::: Record extracts
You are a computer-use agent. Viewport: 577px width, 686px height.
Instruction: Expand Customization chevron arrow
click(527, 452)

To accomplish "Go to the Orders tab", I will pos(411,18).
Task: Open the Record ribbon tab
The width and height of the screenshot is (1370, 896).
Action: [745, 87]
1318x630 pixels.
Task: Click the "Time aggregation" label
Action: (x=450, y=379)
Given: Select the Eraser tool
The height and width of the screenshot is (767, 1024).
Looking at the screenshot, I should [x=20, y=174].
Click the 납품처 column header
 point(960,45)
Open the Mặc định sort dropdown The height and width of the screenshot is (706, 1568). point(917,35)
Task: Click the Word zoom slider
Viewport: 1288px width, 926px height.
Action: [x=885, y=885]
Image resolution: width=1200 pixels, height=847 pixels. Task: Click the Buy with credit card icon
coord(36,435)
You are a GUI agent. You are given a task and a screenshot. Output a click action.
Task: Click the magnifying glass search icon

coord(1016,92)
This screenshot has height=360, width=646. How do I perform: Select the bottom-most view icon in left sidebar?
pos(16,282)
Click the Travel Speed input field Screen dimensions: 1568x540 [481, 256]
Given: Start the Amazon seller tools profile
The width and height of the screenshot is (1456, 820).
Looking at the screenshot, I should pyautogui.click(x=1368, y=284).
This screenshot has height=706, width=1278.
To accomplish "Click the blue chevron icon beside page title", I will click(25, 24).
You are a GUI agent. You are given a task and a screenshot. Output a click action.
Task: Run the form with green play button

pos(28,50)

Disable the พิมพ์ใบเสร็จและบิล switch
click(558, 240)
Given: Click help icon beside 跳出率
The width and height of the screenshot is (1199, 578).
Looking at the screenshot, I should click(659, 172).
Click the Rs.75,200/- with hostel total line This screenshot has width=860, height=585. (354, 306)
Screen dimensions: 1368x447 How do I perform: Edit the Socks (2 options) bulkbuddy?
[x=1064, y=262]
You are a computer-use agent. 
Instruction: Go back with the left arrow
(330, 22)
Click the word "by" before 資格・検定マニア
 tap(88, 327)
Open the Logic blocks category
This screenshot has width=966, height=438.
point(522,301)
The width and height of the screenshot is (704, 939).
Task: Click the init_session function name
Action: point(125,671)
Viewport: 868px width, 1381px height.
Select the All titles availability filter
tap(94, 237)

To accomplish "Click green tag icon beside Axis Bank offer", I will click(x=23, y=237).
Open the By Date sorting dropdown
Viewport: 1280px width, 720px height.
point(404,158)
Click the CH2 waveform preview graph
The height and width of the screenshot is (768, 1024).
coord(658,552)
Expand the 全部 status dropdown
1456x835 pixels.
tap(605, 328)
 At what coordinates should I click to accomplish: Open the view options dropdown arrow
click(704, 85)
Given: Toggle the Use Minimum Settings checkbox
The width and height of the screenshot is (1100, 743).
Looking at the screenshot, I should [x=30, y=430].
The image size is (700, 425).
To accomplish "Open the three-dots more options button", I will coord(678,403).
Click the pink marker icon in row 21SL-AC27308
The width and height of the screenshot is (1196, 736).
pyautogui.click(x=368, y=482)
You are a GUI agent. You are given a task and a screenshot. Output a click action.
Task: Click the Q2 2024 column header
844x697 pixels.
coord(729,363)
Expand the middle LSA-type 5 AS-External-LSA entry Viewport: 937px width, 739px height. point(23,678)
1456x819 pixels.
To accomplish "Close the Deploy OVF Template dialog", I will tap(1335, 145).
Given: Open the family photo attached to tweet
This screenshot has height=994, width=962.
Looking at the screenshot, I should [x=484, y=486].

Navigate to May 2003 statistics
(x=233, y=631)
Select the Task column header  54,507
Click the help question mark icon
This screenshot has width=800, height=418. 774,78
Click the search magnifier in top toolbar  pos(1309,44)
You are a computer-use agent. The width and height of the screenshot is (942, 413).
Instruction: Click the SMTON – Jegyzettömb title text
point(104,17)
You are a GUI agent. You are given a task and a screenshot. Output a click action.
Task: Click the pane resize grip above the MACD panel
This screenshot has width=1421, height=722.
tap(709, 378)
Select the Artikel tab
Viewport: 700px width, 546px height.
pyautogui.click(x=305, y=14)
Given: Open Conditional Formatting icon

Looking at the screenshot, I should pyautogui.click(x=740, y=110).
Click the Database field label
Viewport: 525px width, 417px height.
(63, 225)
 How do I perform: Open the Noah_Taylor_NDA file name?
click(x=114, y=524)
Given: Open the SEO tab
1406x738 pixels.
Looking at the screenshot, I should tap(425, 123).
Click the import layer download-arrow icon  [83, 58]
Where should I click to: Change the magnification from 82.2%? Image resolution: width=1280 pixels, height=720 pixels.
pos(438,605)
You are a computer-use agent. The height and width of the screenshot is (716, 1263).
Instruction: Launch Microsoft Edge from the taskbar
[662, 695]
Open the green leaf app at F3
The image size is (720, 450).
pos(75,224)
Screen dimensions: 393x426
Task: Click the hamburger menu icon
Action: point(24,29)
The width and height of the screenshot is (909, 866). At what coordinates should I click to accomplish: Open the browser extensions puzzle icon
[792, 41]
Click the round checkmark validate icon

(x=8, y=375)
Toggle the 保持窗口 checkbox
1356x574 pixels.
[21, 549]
::::::
* **Given task**
Lay out the entries from the line containing "This screenshot has height=360, width=646." through the line containing "[x=1064, y=262]" as a two-column CSV with the columns "input" and "output". Give each entry one row, with its text and its answer each in a single quoted field and line breaks replaced by spaces.

* **Completed exercise**
input,output
"This screenshot has height=360, width=646. How do I perform: Select the bottom-most view icon in left sidebar?","pos(16,282)"
"Click the Travel Speed input field Screen dimensions: 1568x540","[481, 256]"
"Given: Start the Amazon seller tools profile The width and height of the screenshot is (1456, 820).","Looking at the screenshot, I should pyautogui.click(x=1368, y=284)."
"This screenshot has height=706, width=1278. To accomplish ""Click the blue chevron icon beside page title"",","I will click(25, 24)."
"You are a GUI agent. You are given a task and a screenshot. Output a click action. Task: Run the form with green play button","pos(28,50)"
"Disable the พิมพ์ใบเสร็จและบิล switch","click(558, 240)"
"Given: Click help icon beside 跳出率 The width and height of the screenshot is (1199, 578).","Looking at the screenshot, I should click(659, 172)."
"Click the Rs.75,200/- with hostel total line This screenshot has width=860, height=585.","(354, 306)"
"Screen dimensions: 1368x447 How do I perform: Edit the Socks (2 options) bulkbuddy?","[x=1064, y=262]"